To be done:
Copy out the entries word for word, starting at the line that contains "960x851 pixels. Task: Click" and continuing through the last entry, both ends included. Omit the pictures.

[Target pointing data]
□ □ □ □ □ □ □

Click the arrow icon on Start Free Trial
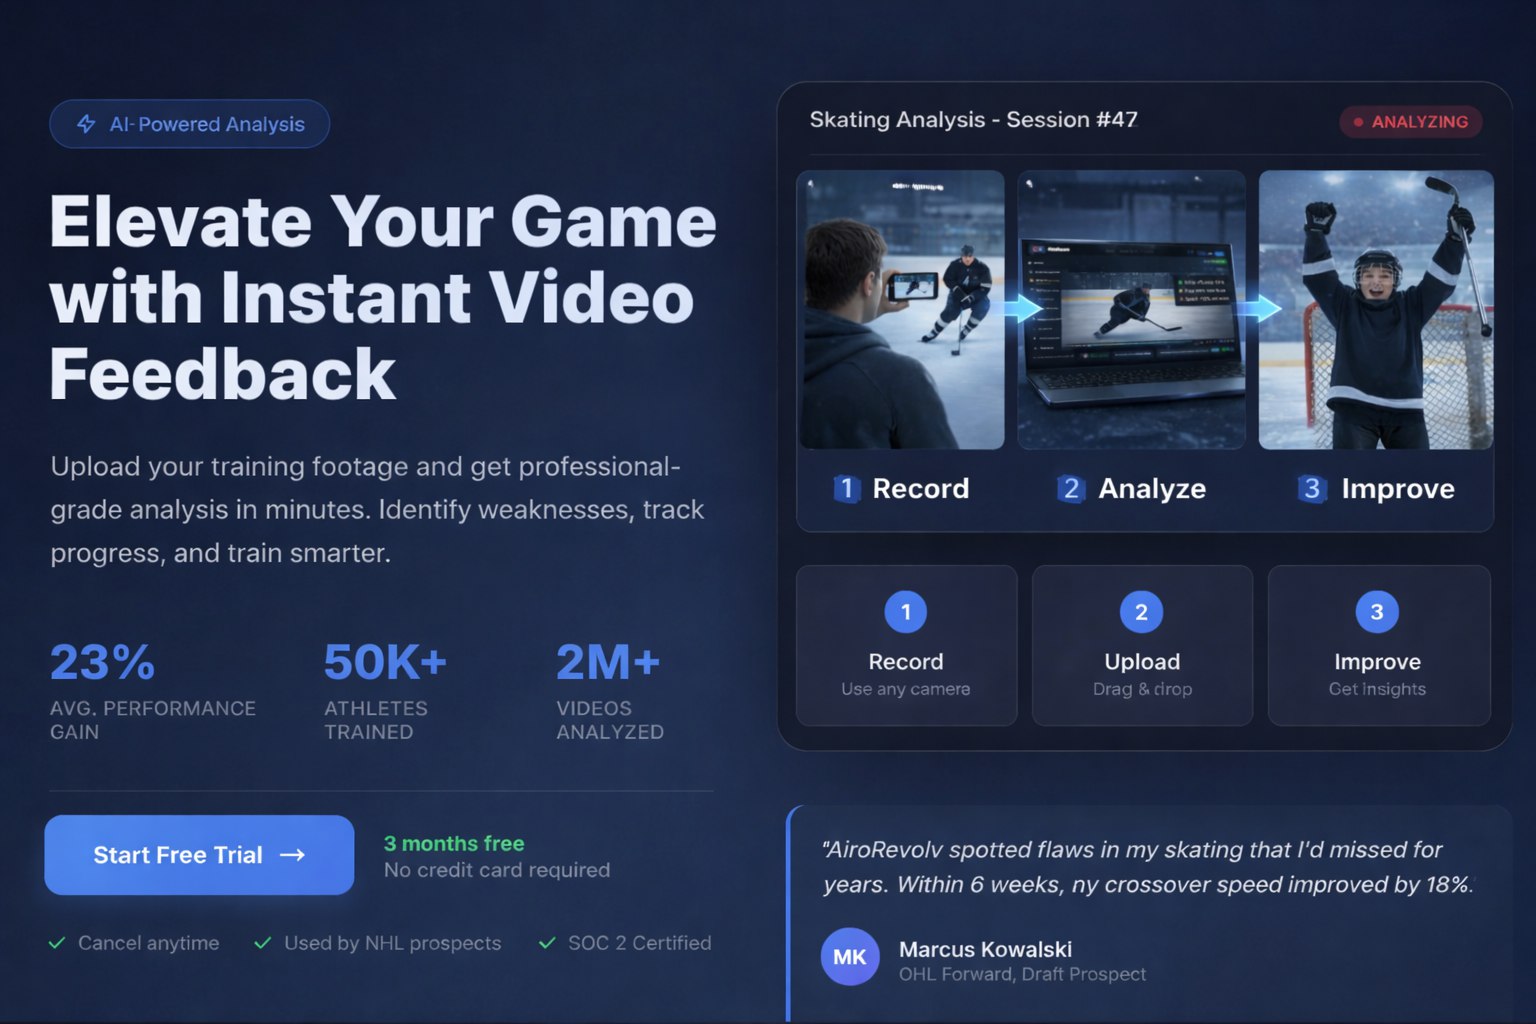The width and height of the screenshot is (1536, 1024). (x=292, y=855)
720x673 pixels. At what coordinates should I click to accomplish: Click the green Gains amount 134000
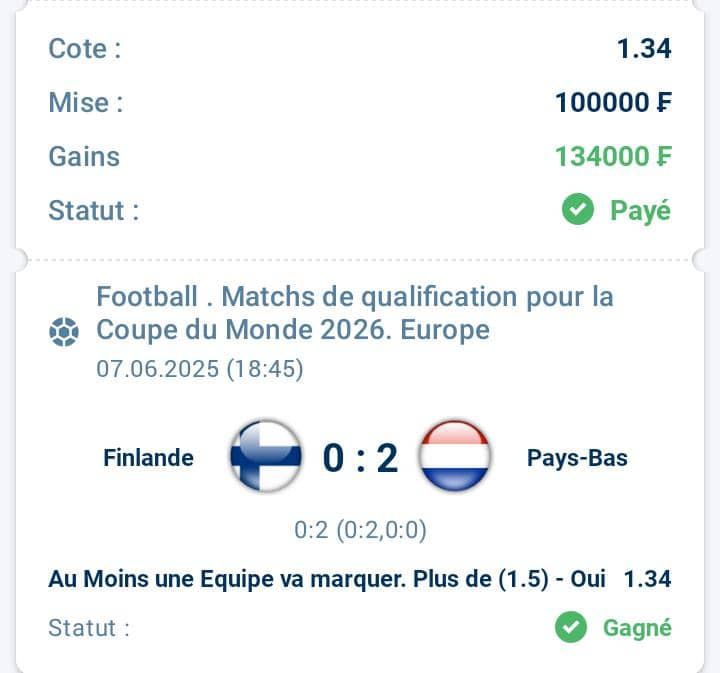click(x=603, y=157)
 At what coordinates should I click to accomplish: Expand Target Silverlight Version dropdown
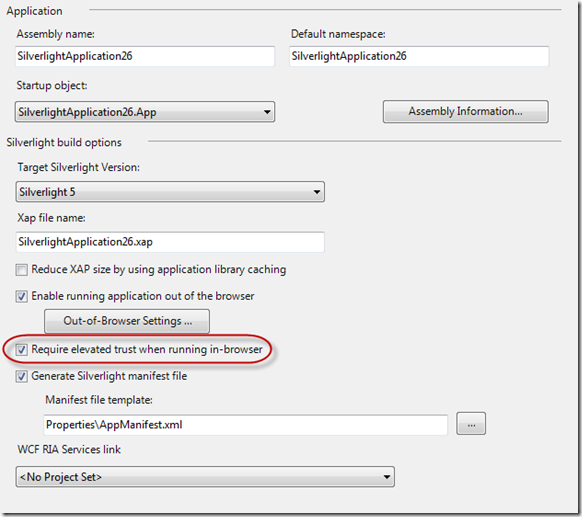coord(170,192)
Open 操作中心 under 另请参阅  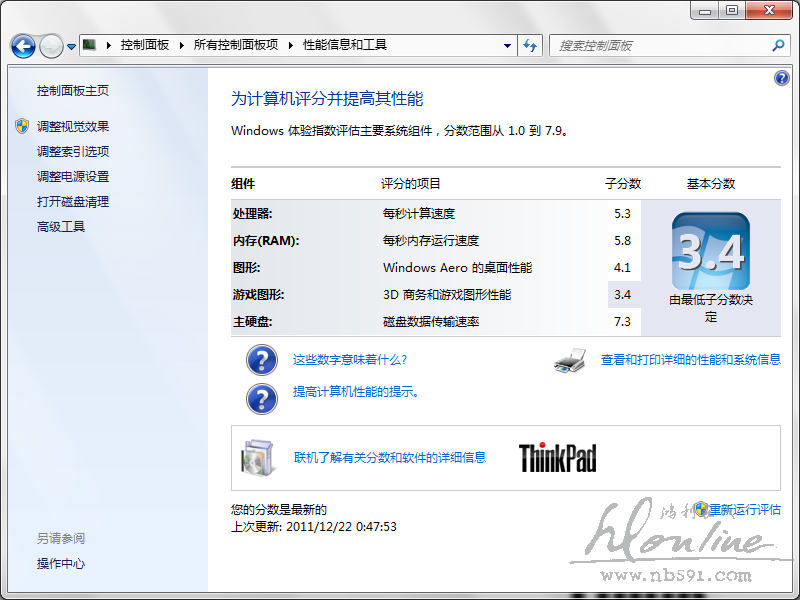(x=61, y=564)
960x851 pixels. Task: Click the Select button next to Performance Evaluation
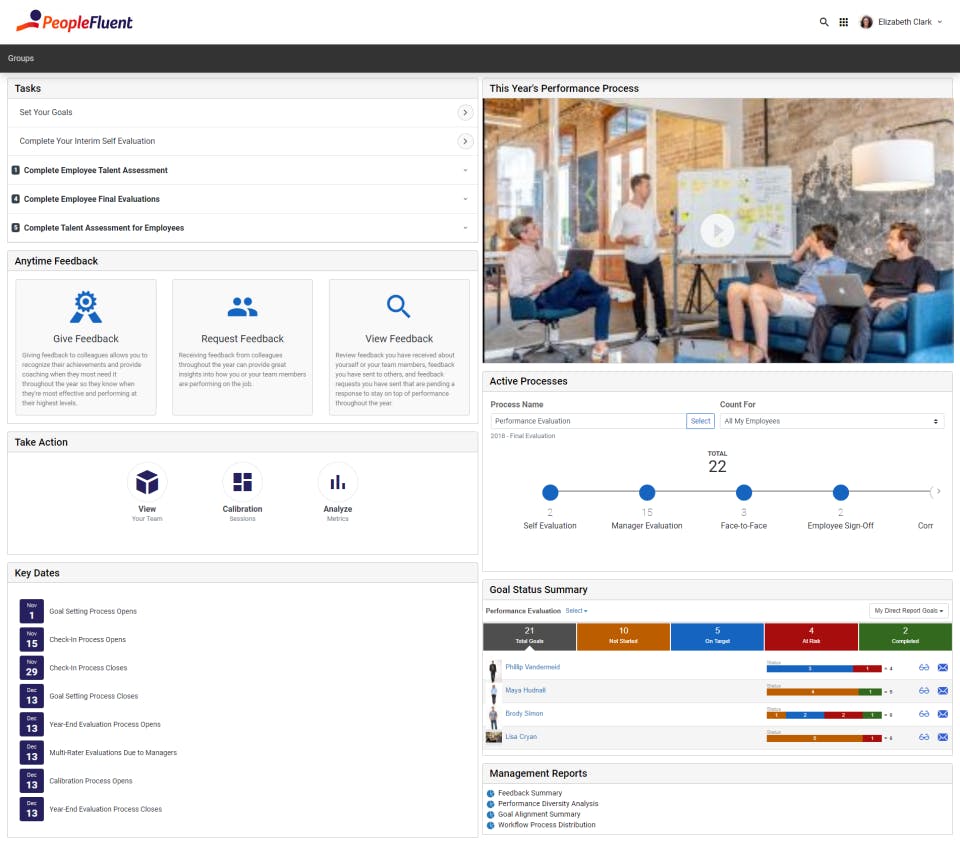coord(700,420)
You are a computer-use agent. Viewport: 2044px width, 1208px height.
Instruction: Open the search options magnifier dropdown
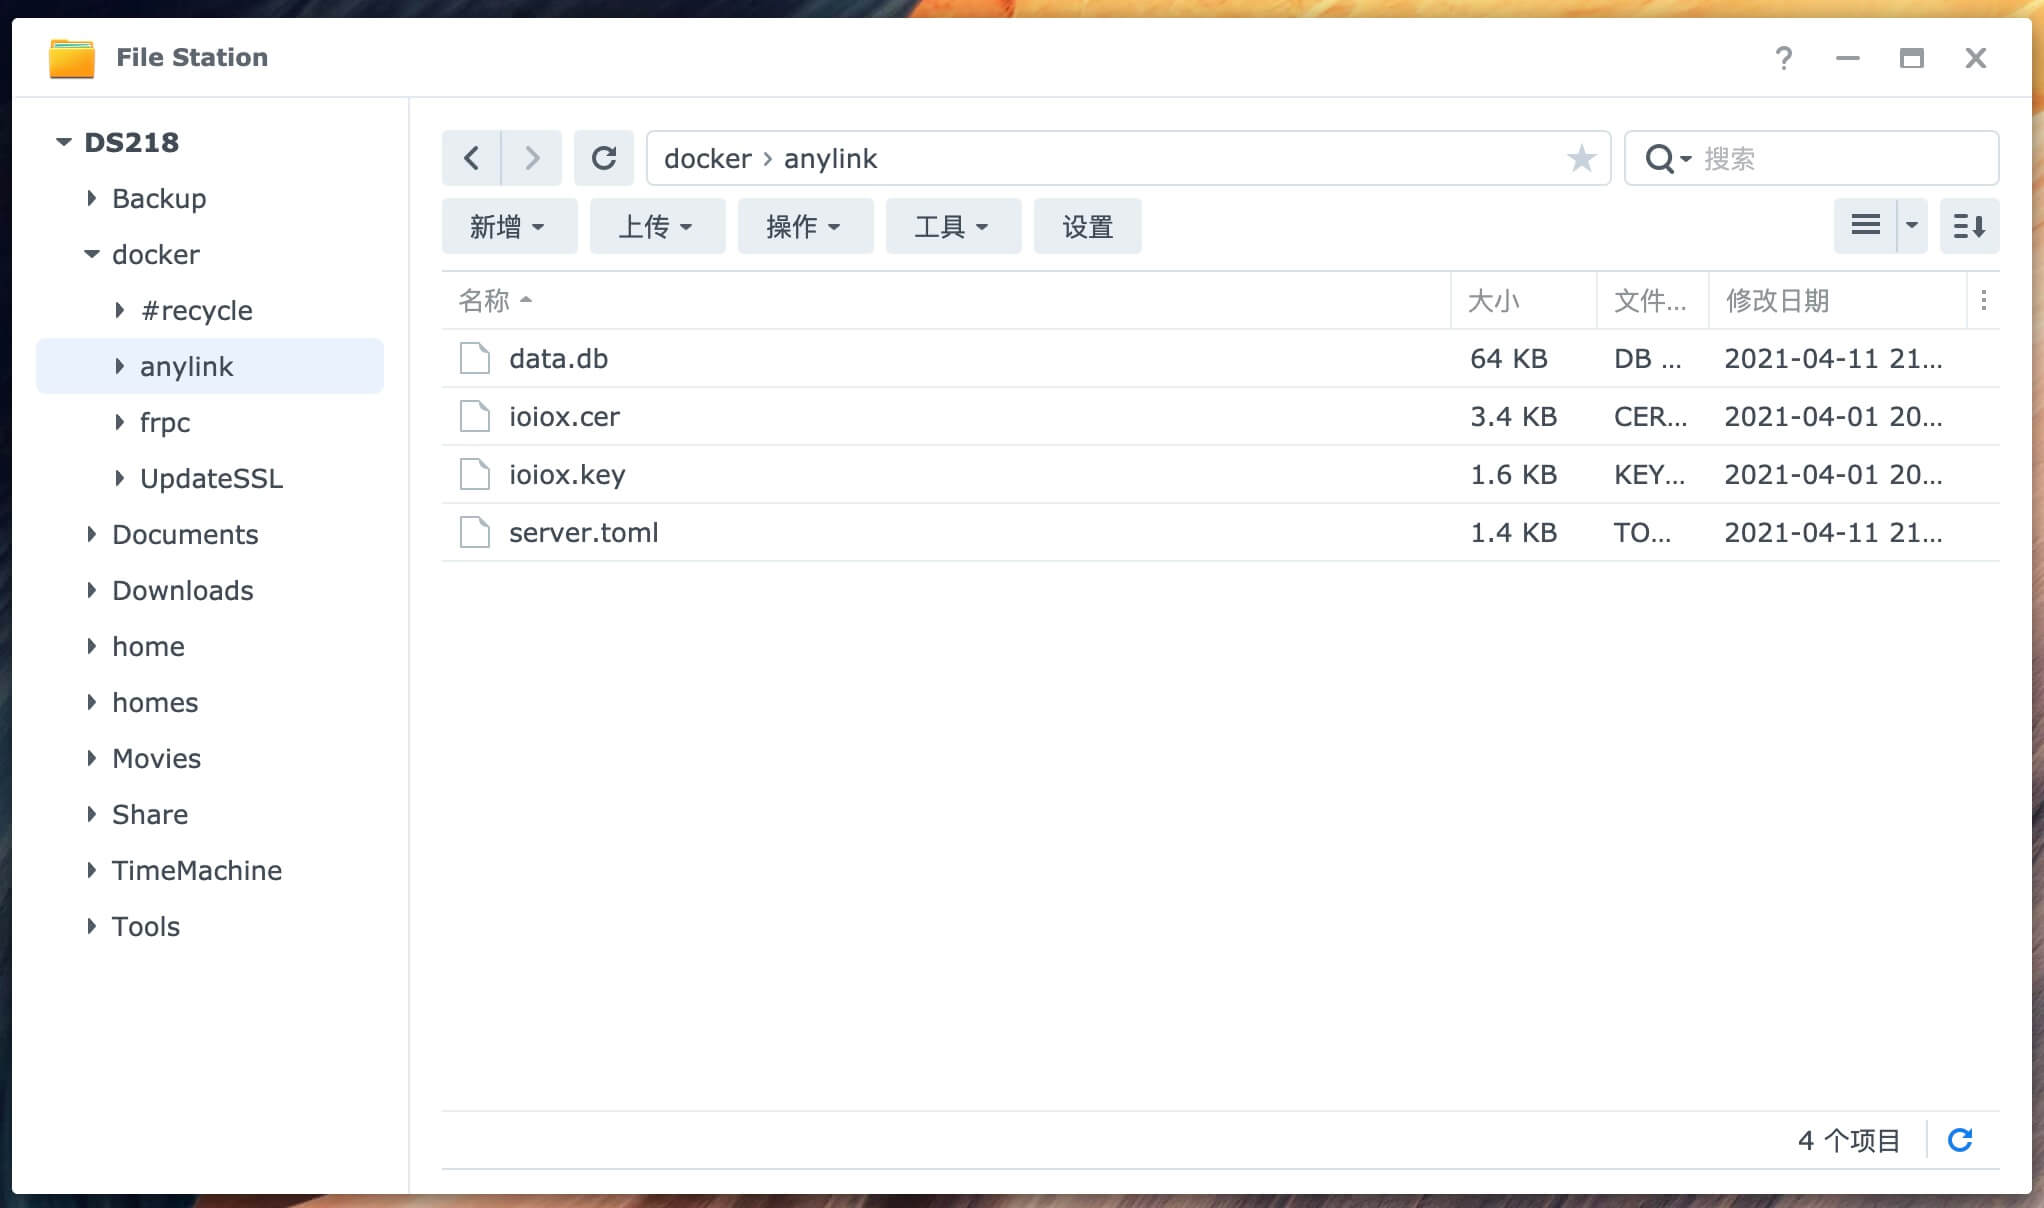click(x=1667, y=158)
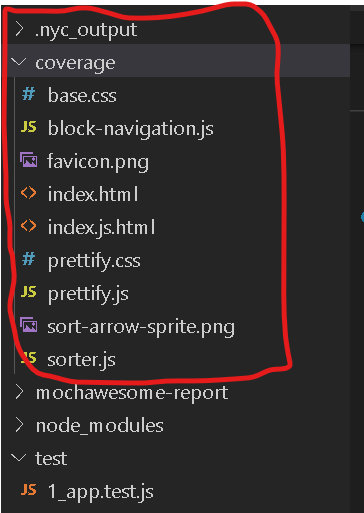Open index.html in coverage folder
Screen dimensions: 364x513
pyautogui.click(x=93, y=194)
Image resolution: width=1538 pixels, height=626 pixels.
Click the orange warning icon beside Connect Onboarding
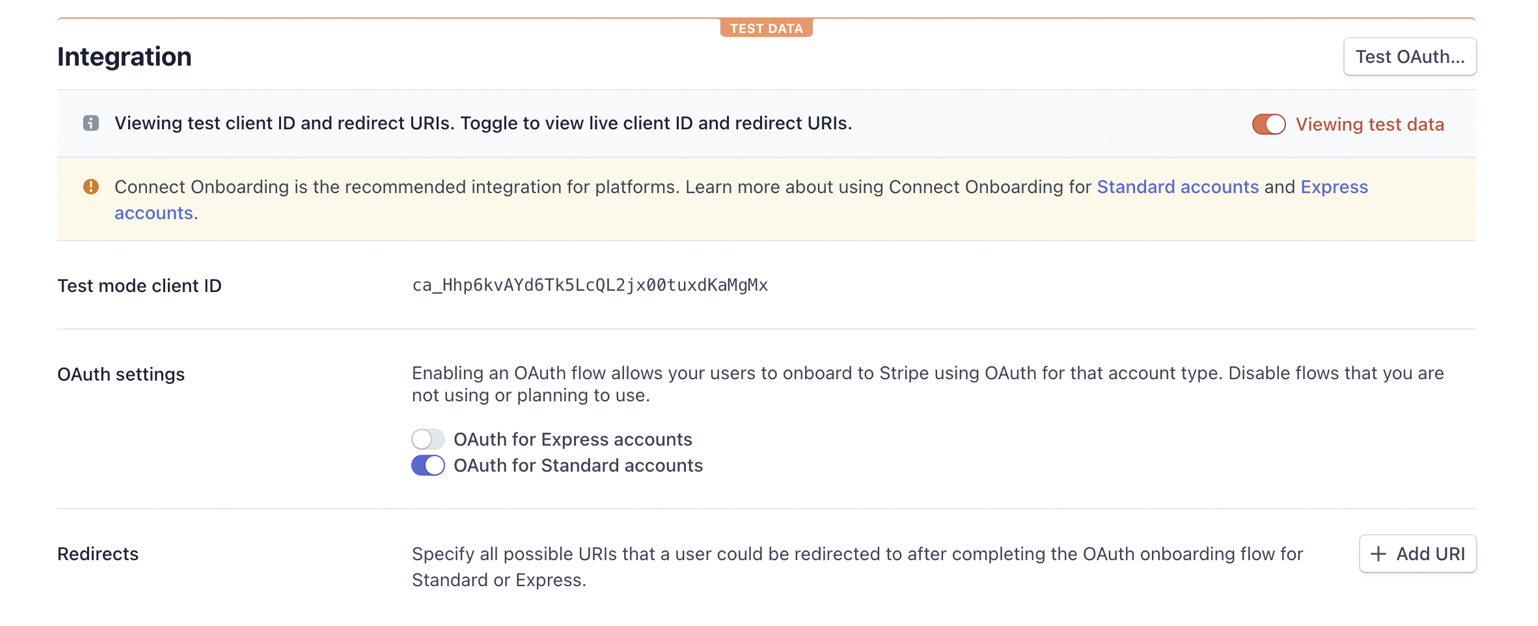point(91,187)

□ □ □ □ □ □ □

Output of the exercise:
960x851 pixels. Task: Click the Select button next to Performance Evaluation
coord(700,420)
You are a computer-use agent. Viewport: 2044px width, 1208px height.
Instruction: Open the search options magnifier dropdown
click(x=1667, y=158)
Open index.html in coverage folder
Screen dimensions: 364x513
pyautogui.click(x=93, y=194)
Image resolution: width=1538 pixels, height=626 pixels.
Click the orange warning icon beside Connect Onboarding
point(91,187)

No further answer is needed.